Do this: Retype the lines exactly, starting at the line that contains "Open the Trainee For 1 Year In Mumbai title" and stopping after the line that contains "tap(332, 492)". Leave the pictures out of your answer.

Provided records:
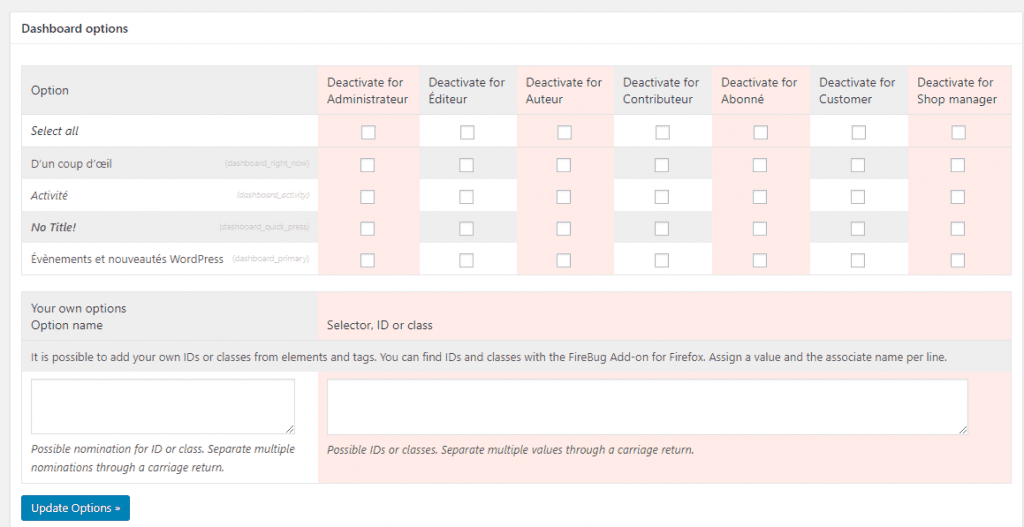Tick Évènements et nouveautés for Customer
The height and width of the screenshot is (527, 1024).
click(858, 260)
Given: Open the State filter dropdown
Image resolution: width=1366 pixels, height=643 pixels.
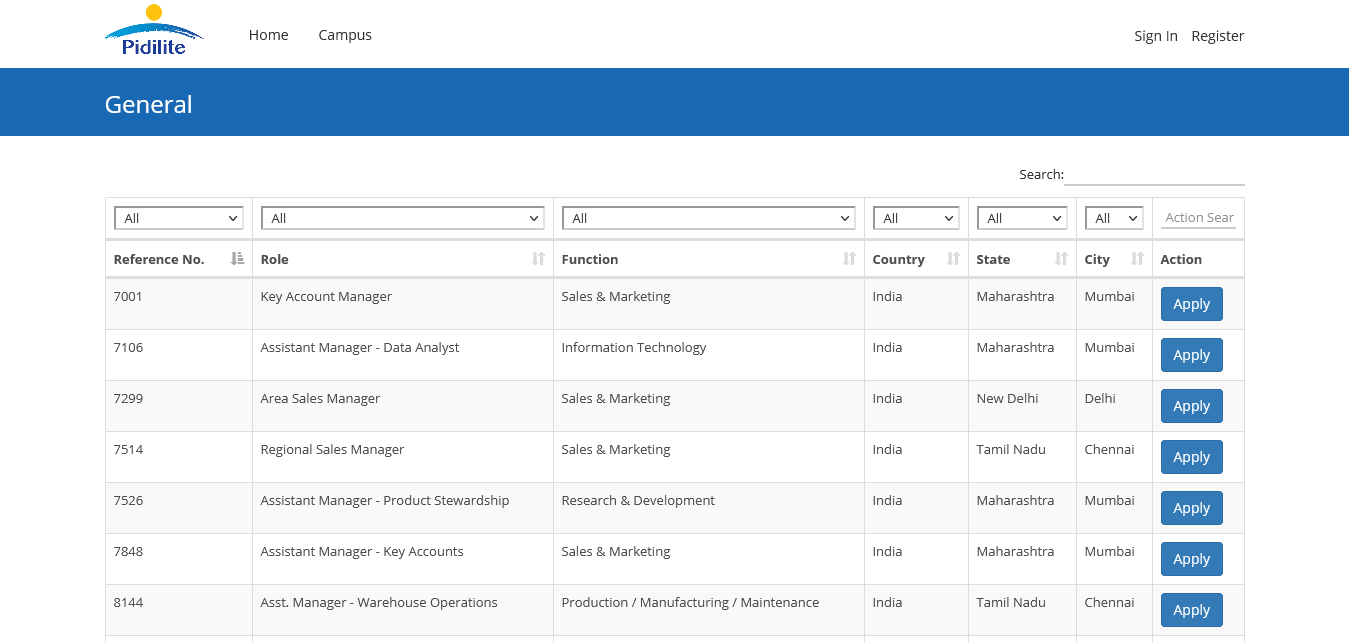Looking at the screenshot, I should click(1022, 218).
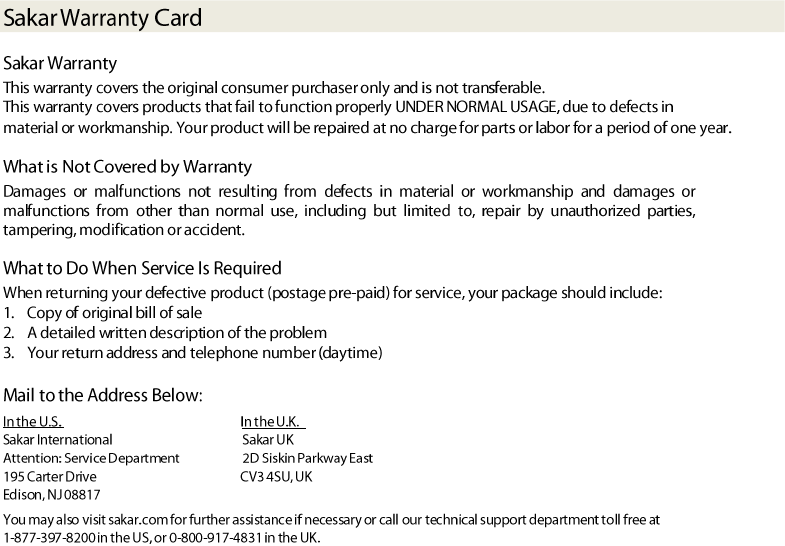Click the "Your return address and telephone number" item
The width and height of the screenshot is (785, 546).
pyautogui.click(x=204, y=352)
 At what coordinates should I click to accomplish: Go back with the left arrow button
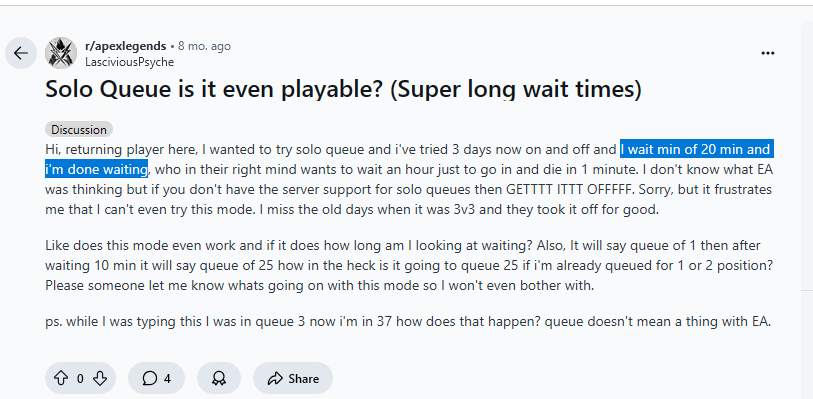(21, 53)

==

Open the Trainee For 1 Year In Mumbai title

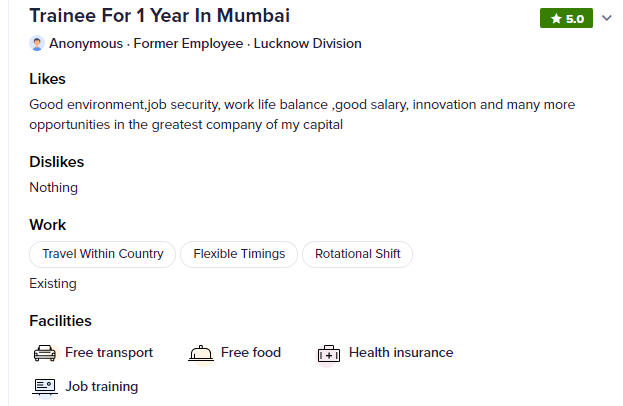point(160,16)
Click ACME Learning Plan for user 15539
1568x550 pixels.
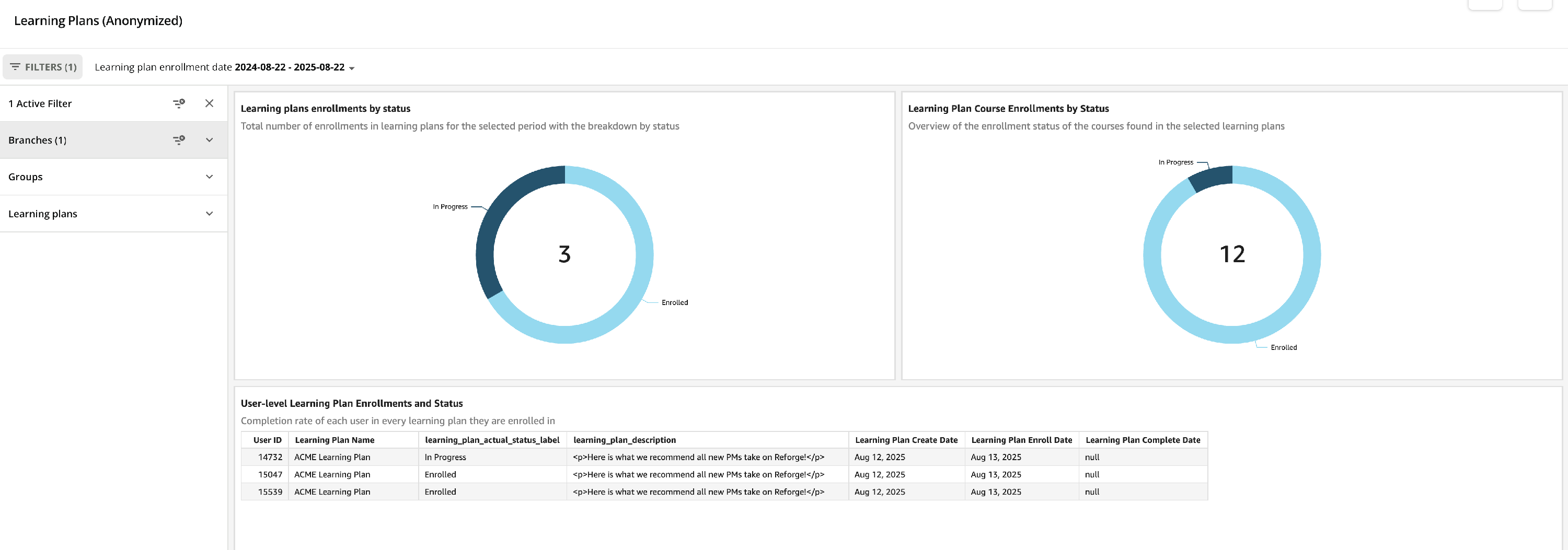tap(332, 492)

Written answer:
Open the Trainee For 1 Year In Mumbai title

point(160,16)
Click ACME Learning Plan for user 15539
1568x550 pixels.
tap(332, 492)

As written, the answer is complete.